:: MATERIAL PROVIDED
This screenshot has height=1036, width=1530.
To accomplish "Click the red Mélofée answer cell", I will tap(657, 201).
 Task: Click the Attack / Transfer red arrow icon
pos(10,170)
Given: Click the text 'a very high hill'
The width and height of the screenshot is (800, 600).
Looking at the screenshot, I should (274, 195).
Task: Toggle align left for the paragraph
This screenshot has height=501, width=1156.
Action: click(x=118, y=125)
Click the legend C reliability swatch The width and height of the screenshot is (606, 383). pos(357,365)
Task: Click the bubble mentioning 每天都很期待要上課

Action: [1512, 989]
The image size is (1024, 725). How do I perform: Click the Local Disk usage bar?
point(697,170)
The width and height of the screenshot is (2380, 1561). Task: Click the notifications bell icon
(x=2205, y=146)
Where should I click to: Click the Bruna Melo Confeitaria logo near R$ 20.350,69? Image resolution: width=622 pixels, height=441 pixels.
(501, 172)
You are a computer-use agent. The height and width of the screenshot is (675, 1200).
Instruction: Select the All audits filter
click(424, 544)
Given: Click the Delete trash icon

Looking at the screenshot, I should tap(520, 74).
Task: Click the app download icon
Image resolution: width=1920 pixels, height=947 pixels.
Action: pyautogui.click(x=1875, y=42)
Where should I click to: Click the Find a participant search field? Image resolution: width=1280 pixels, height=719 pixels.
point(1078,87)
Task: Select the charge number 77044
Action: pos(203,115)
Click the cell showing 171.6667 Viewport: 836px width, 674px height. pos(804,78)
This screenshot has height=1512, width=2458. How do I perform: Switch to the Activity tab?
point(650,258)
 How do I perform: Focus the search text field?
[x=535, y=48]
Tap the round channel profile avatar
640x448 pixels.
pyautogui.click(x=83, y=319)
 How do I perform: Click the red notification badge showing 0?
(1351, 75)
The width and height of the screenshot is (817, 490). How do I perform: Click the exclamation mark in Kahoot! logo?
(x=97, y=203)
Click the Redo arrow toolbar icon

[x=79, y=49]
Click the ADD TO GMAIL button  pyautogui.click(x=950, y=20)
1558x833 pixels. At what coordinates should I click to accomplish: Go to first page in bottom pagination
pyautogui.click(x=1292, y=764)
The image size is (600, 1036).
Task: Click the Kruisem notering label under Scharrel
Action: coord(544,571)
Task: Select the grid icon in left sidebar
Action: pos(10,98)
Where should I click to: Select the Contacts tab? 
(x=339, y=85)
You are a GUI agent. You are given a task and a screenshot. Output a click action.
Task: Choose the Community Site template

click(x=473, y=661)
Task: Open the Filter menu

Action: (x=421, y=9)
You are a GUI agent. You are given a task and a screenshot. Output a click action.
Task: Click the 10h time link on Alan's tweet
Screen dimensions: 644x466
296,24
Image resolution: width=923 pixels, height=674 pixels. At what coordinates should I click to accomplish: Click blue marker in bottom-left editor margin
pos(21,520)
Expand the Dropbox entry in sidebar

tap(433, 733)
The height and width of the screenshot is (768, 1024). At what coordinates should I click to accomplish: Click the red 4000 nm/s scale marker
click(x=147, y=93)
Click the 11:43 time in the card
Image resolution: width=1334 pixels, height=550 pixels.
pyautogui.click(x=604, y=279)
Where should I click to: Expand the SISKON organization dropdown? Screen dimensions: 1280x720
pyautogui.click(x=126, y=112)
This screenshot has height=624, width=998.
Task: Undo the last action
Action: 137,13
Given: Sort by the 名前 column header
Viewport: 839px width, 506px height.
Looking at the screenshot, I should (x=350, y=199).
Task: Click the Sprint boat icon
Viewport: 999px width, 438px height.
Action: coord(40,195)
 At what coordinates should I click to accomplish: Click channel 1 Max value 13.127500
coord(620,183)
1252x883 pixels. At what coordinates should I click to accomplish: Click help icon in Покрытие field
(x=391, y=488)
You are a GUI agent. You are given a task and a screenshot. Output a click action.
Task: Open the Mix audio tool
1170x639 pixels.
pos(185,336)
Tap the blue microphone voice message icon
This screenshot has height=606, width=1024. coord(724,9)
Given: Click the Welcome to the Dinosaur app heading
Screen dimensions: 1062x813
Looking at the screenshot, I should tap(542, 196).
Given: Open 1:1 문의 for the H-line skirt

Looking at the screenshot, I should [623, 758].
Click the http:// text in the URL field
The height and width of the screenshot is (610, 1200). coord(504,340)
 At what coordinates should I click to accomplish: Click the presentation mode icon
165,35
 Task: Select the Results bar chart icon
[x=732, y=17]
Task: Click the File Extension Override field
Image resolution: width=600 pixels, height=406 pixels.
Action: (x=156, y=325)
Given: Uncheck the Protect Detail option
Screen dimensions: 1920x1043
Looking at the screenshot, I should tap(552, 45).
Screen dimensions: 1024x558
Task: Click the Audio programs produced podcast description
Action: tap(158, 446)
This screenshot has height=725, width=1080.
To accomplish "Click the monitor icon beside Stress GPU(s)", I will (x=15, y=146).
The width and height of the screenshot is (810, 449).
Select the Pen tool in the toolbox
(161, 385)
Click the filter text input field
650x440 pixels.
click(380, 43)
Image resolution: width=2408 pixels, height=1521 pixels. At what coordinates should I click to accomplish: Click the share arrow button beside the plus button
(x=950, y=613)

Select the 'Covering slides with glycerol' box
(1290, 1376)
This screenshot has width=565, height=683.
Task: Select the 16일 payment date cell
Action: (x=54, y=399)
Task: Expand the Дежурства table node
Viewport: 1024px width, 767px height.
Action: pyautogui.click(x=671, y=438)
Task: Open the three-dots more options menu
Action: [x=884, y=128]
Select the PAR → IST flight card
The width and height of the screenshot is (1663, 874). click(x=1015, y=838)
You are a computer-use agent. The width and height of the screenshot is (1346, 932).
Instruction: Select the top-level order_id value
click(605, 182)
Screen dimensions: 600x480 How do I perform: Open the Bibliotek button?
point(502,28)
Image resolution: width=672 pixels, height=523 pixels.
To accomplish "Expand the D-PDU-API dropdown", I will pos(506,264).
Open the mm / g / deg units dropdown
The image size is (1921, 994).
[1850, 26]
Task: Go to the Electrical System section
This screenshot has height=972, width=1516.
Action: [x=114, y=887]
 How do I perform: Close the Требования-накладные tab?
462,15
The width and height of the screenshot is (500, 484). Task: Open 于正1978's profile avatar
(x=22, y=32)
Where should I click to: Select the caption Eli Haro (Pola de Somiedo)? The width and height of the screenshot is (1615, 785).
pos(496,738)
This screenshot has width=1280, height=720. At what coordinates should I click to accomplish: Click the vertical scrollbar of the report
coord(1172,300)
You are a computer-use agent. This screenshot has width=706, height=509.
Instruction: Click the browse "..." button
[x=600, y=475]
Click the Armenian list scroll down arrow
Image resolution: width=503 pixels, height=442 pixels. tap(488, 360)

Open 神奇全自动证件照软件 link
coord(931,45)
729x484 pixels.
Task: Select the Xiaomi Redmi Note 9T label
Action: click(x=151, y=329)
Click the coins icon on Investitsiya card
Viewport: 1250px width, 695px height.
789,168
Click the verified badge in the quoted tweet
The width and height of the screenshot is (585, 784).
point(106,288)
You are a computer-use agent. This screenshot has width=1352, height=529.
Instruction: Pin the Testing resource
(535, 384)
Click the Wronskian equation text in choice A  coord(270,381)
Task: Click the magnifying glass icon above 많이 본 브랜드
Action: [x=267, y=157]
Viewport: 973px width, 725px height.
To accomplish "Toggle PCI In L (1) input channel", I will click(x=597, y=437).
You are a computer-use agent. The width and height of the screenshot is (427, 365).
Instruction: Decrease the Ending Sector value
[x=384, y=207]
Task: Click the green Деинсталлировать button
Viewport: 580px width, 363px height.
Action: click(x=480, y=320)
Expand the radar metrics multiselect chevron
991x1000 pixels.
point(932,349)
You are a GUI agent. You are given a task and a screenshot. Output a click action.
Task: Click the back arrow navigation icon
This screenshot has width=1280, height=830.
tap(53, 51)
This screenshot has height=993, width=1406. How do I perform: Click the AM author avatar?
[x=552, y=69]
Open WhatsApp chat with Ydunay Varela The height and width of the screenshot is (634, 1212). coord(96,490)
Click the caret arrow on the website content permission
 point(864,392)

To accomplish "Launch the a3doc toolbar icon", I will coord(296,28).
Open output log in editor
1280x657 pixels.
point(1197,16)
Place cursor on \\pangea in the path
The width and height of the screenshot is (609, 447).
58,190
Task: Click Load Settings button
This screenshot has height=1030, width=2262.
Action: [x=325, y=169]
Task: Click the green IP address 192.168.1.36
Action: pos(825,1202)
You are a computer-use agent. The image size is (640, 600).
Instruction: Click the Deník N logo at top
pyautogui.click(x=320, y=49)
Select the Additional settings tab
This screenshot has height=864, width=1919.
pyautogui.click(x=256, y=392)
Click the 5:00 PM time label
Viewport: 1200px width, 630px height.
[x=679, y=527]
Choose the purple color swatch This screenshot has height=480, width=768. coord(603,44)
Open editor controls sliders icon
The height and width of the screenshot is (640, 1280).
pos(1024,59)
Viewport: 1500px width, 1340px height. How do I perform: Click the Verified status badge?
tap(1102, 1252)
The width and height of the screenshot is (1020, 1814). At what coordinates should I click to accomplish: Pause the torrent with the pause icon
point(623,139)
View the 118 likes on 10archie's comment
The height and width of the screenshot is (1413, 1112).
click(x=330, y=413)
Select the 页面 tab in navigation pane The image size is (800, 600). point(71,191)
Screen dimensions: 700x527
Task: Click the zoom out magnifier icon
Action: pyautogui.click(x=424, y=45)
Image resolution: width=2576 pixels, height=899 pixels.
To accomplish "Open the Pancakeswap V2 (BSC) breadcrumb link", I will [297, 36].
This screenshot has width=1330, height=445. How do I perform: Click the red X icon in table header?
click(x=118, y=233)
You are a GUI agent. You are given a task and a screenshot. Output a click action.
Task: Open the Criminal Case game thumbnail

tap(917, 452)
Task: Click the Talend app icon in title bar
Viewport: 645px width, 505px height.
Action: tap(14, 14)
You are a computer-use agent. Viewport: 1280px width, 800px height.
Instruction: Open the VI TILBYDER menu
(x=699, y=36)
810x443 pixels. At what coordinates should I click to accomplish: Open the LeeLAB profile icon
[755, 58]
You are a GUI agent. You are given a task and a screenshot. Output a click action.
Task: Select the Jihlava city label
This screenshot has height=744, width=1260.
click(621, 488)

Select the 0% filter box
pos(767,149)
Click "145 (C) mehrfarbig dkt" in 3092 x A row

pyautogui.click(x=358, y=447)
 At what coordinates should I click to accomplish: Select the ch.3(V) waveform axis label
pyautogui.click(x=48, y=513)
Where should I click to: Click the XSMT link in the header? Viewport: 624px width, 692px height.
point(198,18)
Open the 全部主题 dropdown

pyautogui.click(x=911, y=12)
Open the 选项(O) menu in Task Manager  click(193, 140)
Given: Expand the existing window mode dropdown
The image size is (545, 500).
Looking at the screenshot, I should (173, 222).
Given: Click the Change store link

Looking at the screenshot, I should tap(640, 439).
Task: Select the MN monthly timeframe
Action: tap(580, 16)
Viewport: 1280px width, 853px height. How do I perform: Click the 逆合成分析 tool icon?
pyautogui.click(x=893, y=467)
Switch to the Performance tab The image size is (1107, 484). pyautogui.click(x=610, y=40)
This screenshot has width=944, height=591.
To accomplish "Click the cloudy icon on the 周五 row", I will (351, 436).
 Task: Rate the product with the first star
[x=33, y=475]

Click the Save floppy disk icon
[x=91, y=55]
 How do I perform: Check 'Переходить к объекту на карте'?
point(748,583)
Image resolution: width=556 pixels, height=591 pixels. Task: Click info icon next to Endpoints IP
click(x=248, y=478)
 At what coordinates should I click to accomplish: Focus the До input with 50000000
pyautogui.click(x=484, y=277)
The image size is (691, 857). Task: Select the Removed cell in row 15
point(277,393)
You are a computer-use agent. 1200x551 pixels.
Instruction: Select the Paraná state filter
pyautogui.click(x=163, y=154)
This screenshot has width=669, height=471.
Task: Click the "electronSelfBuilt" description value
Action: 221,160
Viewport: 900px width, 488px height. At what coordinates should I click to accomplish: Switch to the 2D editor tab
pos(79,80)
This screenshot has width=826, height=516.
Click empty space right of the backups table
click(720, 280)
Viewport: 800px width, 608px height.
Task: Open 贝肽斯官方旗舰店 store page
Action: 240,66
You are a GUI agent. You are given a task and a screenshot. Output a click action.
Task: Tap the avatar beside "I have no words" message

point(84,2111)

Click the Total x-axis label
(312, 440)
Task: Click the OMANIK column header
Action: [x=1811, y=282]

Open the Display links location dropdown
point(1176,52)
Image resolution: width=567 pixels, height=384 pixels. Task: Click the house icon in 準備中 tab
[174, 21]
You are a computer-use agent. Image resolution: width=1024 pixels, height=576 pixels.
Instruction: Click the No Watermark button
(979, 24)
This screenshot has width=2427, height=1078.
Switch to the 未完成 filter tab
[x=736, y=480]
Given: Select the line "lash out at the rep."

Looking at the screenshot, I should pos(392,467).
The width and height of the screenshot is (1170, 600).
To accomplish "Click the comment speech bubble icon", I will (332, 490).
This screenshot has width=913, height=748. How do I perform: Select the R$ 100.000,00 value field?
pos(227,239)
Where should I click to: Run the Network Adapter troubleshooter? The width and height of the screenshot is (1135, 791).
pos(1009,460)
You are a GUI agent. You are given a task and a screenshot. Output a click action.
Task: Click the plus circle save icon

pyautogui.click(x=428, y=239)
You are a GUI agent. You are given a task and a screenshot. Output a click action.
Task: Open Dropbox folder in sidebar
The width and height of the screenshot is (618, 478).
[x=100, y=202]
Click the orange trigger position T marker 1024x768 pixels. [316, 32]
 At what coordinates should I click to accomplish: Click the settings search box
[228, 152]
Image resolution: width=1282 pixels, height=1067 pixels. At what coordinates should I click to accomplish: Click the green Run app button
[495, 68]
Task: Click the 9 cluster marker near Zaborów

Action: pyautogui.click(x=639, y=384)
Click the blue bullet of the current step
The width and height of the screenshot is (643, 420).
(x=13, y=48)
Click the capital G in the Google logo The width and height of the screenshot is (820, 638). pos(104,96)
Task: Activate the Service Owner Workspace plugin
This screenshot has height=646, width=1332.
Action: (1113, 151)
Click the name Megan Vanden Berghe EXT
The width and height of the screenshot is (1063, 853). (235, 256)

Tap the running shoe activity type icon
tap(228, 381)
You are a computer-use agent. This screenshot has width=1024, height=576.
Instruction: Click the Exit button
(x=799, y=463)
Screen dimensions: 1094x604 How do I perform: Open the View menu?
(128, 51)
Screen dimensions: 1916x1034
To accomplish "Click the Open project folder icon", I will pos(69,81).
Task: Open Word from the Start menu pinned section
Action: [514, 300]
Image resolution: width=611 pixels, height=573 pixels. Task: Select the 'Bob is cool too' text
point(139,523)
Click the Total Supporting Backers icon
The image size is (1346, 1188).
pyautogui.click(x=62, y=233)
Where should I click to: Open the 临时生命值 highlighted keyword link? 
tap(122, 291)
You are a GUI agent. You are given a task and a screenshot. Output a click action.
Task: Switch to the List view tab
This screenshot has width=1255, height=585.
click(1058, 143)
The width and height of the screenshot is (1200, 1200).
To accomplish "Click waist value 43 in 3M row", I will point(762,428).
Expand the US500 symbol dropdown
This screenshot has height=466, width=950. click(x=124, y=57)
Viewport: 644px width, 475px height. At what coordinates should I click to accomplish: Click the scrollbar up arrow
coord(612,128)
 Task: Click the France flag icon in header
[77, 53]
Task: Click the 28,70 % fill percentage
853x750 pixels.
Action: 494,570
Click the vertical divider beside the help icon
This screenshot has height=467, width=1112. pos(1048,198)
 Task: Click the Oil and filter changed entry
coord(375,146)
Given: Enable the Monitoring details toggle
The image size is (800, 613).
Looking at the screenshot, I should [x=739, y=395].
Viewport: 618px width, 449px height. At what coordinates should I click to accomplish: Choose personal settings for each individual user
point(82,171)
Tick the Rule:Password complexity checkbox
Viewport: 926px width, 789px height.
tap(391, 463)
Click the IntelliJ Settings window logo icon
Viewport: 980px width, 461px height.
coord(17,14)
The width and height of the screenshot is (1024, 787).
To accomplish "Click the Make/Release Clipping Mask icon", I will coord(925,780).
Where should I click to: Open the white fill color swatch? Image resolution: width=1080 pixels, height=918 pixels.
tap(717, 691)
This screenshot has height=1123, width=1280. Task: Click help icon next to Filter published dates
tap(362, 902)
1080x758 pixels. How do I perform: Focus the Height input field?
::::
• _ABOUT THIS TASK_
From the data above, gather every line that includes the word "computer".

• _EXERCISE SOLUTION_
You are a computer-use agent. The height and width of the screenshot is (675, 1200).
You are a computer-use agent. The width and height of the screenshot is (1346, 932).
You are a computer-use agent. This screenshot has width=706, height=509.
You are a computer-use agent. This screenshot has width=1352, height=529.
You are a computer-use agent. The width and height of the screenshot is (427, 365).
You are a computer-use agent. The image size is (640, 600).
You are a computer-use agent. Viewport: 1280px width, 800px height.
You are a computer-use agent. 1200x551 pixels.
You are a computer-use agent. Image resolution: width=1024 pixels, height=576 pixels.
You are a computer-use agent. This screenshot has width=1024, height=576.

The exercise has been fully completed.